((
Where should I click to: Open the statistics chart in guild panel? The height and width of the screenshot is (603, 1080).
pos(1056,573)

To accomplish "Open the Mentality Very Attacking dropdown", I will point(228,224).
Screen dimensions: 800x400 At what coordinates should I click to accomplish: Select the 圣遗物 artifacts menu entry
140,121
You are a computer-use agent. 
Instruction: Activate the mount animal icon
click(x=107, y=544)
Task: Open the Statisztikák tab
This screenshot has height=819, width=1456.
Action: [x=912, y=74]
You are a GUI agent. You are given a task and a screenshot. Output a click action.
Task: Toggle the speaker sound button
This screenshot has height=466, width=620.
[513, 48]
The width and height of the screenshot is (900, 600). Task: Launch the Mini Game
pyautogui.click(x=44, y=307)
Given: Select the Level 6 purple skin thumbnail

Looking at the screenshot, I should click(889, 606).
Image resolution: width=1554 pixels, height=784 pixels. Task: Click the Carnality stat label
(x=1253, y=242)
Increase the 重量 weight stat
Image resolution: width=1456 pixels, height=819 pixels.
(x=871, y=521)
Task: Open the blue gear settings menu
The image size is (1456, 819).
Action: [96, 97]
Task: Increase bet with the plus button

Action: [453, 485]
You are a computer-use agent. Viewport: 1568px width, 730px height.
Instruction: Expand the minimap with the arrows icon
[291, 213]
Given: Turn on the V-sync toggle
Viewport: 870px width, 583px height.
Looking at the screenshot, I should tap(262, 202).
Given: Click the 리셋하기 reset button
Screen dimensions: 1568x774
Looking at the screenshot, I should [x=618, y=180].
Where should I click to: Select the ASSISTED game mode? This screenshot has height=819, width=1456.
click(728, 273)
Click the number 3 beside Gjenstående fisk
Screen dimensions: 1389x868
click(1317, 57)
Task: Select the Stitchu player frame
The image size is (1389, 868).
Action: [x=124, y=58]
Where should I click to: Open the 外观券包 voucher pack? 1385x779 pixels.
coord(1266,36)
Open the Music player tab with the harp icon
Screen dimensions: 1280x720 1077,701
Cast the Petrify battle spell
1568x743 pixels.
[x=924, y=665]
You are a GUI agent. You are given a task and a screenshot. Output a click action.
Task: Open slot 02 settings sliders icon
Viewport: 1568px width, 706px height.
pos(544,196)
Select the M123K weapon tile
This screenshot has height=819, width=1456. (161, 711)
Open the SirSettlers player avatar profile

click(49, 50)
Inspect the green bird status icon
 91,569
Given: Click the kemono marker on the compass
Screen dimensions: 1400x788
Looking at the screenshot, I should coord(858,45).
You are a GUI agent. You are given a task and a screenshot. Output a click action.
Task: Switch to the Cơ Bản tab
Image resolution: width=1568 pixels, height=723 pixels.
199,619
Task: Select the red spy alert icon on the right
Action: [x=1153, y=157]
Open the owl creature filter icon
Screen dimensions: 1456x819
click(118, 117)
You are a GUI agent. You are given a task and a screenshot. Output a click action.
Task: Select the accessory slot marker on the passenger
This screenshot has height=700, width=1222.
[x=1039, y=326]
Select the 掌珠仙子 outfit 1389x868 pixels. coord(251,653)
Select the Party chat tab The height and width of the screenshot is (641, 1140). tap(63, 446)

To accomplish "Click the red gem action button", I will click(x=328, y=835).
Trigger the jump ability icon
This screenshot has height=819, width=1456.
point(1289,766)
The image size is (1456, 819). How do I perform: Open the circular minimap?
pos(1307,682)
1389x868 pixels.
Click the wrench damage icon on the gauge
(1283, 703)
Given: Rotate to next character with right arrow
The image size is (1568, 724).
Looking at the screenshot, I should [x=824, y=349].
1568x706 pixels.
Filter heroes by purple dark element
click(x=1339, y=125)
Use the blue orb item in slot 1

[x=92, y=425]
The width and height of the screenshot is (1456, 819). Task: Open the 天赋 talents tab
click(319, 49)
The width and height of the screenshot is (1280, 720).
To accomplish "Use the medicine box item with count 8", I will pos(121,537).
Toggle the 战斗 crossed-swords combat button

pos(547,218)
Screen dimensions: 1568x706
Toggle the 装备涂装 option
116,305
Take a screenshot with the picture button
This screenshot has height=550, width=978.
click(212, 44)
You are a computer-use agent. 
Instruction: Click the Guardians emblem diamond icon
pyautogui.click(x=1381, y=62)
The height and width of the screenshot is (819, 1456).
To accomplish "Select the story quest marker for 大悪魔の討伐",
))
● Task prompt
Copy out all of the material above, word for word, keeping every line unchanged and in its original order.

● Completed task
Where should I click to: Open the statistics chart in guild panel? The height and width of the screenshot is (603, 1080).
pos(1056,573)

To accomplish "Open the Mentality Very Attacking dropdown", I will point(228,224).
Screen dimensions: 800x400 At what coordinates should I click to accomplish: Select the 圣遗物 artifacts menu entry
140,121
You are a computer-use agent. 
Instruction: Activate the mount animal icon
click(x=107, y=544)
Task: Open the Statisztikák tab
This screenshot has height=819, width=1456.
Action: [x=912, y=74]
You are a GUI agent. You are given a task and a screenshot. Output a click action.
Task: Toggle the speaker sound button
This screenshot has height=466, width=620.
[513, 48]
The width and height of the screenshot is (900, 600). Task: Launch the Mini Game
pyautogui.click(x=44, y=307)
Given: Select the Level 6 purple skin thumbnail

Looking at the screenshot, I should click(889, 606).
Image resolution: width=1554 pixels, height=784 pixels. Task: Click the Carnality stat label
(x=1253, y=242)
Increase the 重量 weight stat
Image resolution: width=1456 pixels, height=819 pixels.
(x=871, y=521)
Task: Open the blue gear settings menu
The image size is (1456, 819).
Action: [96, 97]
Task: Increase bet with the plus button

Action: [453, 485]
You are a computer-use agent. Viewport: 1568px width, 730px height.
Instruction: Expand the minimap with the arrows icon
[291, 213]
Given: Turn on the V-sync toggle
Viewport: 870px width, 583px height.
Looking at the screenshot, I should tap(262, 202).
Given: Click the 리셋하기 reset button
Screen dimensions: 1568x774
Looking at the screenshot, I should [x=618, y=180].
Where should I click to: Select the ASSISTED game mode? This screenshot has height=819, width=1456.
click(728, 273)
Click the number 3 beside Gjenstående fisk
Screen dimensions: 1389x868
click(1317, 57)
Task: Select the Stitchu player frame
The image size is (1389, 868).
Action: [x=124, y=58]
Where should I click to: Open the 外观券包 voucher pack? 1385x779 pixels.
coord(1266,36)
Open the Music player tab with the harp icon
Screen dimensions: 1280x720 1077,701
Cast the Petrify battle spell
1568x743 pixels.
[x=924, y=665]
You are a GUI agent. You are given a task and a screenshot. Output a click action.
Task: Open slot 02 settings sliders icon
Viewport: 1568px width, 706px height.
pos(544,196)
Select the M123K weapon tile
This screenshot has height=819, width=1456. (161, 711)
Open the SirSettlers player avatar profile

click(49, 50)
Inspect the green bird status icon
 91,569
Given: Click the kemono marker on the compass
Screen dimensions: 1400x788
Looking at the screenshot, I should coord(858,45).
You are a GUI agent. You are given a task and a screenshot. Output a click action.
Task: Switch to the Cơ Bản tab
Image resolution: width=1568 pixels, height=723 pixels.
199,619
Task: Select the red spy alert icon on the right
Action: [x=1153, y=157]
Open the owl creature filter icon
Screen dimensions: 1456x819
click(118, 117)
You are a GUI agent. You are given a task and a screenshot. Output a click action.
Task: Select the accessory slot marker on the passenger
This screenshot has height=700, width=1222.
[x=1039, y=326]
Select the 掌珠仙子 outfit 1389x868 pixels. coord(251,653)
Select the Party chat tab The height and width of the screenshot is (641, 1140). tap(63, 446)

To accomplish "Click the red gem action button", I will click(x=328, y=835).
Trigger the jump ability icon
This screenshot has height=819, width=1456.
point(1289,766)
The image size is (1456, 819). How do I perform: Open the circular minimap?
pos(1307,682)
1389x868 pixels.
Click the wrench damage icon on the gauge
(1283, 703)
Given: Rotate to next character with right arrow
The image size is (1568, 724).
Looking at the screenshot, I should [x=824, y=349].
1568x706 pixels.
Filter heroes by purple dark element
click(x=1339, y=125)
Use the blue orb item in slot 1

[x=92, y=425]
The width and height of the screenshot is (1456, 819). Task: Open the 天赋 talents tab
click(319, 49)
The width and height of the screenshot is (1280, 720).
To accomplish "Use the medicine box item with count 8", I will pos(121,537).
Toggle the 战斗 crossed-swords combat button

pos(547,218)
Screen dimensions: 1568x706
Toggle the 装备涂装 option
116,305
Take a screenshot with the picture button
This screenshot has height=550, width=978.
click(212, 44)
You are a computer-use agent. 
Instruction: Click the Guardians emblem diamond icon
pyautogui.click(x=1381, y=62)
The height and width of the screenshot is (819, 1456).
To accomplish "Select the story quest marker for 大悪魔の討伐",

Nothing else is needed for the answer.